For a moment or two, Anulep tenderly fingered his scarred head, then removed the teeth from his mouth and put them back in their box. They were for another day: that day when finally Pharaoh would decide to replace his Vizier with someone new. Anulep knew what such “replacement” meant. Ah, but Khasathut would have good reason to kill him. Indeed he would. Using his bronze teeth, Anulep himself would provide that reason.
He looked down at the
awful teeth once again and smiled his monstrous smile, then carefully closed the box. . . .
II
KHAI . . . OF KUSH!
Khai had not regained consciousness until the Kushite raiding party set up its camp again in shrub- and grassland twenty miles west of the Nile. He had been bundled onto a travois-like framework amidst assorted supplies, to be dragged along behind a sturdy hill-pony and its bareback rider, and the bruises he discovered when he awoke resulted from a bumpy ride over fairly rough terrain.

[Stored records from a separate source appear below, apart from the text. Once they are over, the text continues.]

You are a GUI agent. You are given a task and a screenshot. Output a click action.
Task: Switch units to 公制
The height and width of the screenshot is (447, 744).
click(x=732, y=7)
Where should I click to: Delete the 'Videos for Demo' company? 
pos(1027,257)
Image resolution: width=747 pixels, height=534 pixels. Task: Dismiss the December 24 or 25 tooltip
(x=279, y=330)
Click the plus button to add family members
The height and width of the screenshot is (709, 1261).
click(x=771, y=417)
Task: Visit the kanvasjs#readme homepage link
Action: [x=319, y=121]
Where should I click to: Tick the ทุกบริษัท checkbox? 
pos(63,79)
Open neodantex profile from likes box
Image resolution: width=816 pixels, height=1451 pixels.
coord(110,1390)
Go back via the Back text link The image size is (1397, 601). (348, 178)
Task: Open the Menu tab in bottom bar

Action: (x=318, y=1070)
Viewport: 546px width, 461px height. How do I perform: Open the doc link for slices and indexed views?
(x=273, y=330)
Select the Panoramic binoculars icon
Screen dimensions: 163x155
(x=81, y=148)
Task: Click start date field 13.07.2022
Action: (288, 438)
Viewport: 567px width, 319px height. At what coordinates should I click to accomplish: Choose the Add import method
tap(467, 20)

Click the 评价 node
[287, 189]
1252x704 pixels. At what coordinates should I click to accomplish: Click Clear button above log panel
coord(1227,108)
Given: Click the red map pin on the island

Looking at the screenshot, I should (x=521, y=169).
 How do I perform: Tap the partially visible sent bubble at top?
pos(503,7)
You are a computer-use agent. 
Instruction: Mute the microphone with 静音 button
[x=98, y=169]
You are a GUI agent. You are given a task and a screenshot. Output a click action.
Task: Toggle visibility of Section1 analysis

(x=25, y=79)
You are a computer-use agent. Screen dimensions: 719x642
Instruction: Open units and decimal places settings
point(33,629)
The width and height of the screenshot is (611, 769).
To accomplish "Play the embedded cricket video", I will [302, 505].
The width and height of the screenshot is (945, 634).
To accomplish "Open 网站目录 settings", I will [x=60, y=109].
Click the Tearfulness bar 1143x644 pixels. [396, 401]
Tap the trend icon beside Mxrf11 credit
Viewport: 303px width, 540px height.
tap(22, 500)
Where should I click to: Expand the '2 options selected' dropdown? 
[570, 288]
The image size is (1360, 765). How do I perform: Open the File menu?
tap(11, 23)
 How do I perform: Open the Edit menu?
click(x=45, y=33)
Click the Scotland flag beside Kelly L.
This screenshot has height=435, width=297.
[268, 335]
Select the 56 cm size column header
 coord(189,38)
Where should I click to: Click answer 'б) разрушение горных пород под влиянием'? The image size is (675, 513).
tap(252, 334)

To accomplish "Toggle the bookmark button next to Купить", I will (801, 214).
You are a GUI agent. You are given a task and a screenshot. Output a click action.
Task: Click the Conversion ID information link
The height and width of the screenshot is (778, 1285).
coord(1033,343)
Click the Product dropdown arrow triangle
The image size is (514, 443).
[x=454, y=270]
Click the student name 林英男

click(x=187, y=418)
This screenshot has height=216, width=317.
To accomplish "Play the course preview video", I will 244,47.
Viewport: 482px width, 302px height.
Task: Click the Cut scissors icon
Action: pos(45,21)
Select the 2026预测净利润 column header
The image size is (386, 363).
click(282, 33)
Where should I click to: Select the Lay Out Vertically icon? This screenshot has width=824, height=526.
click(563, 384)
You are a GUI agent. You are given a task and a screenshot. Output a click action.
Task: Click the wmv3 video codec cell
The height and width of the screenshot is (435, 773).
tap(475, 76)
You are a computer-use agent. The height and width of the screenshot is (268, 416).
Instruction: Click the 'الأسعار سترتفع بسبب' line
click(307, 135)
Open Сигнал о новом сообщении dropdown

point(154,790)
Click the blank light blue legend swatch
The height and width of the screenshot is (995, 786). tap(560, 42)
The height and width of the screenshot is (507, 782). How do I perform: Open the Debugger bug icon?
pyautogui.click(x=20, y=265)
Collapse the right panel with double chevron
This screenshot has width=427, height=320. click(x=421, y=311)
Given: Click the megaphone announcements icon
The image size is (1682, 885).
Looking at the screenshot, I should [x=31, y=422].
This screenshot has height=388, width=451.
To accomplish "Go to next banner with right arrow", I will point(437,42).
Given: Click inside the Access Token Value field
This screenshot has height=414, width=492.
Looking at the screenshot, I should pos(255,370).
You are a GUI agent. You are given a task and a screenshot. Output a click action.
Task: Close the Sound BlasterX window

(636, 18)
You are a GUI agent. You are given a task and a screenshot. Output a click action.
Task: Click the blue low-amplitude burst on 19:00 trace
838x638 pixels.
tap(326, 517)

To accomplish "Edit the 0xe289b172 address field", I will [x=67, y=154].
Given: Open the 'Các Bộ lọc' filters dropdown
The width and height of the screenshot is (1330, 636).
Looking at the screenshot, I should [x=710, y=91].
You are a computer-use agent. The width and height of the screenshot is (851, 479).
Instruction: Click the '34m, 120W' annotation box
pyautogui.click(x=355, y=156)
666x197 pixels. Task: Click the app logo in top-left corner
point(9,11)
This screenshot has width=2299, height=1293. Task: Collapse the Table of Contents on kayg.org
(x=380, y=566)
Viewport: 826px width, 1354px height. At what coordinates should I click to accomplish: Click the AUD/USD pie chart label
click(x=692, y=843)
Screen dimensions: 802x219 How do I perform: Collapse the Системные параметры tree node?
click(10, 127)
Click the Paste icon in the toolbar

All of The Fox’s supplies traveled the same way—his wounded, too, when he had any—for nothing so sophisticated as a wheel was yet known in the days when the Sahara was green.
When the new camp was operational, then Khai had sat himself up, rubbed the lump on his head and felt his aching bones; and the girl who called herself Ashtarta had been there to lead him staggering to the tent of the warrior king. Busy as they were with their work in and about the new camp, Melembrin’s guerrilla warriors had taken little note of the Khemite youth as he was guided through their hustle and bustle. They had heard something of his coming and would learn the full story in due course, but for now there was work to be done and a watch to be set. And Melembrin had already mentioned his desire to seek out and destroy at least one more of Pharaoh’s border patrols before making for the keep at Hortaph.
So Khai had followed Ashtarta into the presence of the mighty Melembrin, and from her obvious familiarity with the king he inferred that she was indeed his daughter. Remembering what had transpired on the riverbank and the way he had spoken to the girl, he was uncomfortably aware of her presence where she seated herself on a cushion to one side of the tent while her father questioned him. Now his story had been told in full and he stood as still as he could under The Fox’s bushy-browed gaze.
The youth didn’t look like much, Melembrin thought. A bit thin and pale for your average Kushite. In fact, he looked like nothing Melembrin had ever seen before; not with his blue eyes, fair skin and blond hair. He wasn’t an albino, for a certainty, and his wiriness in no way suggested fragility. At the moment, he was probably underfed, and the bags under his eyes had doubtless resulted through lack of sleep before and during his flight from Asorbes. Actually, he was quite a handsome lad and would soon make a handsome man. His shoulders would broaden out soon enough and his forearms already had a width to them that the Kushite king liked.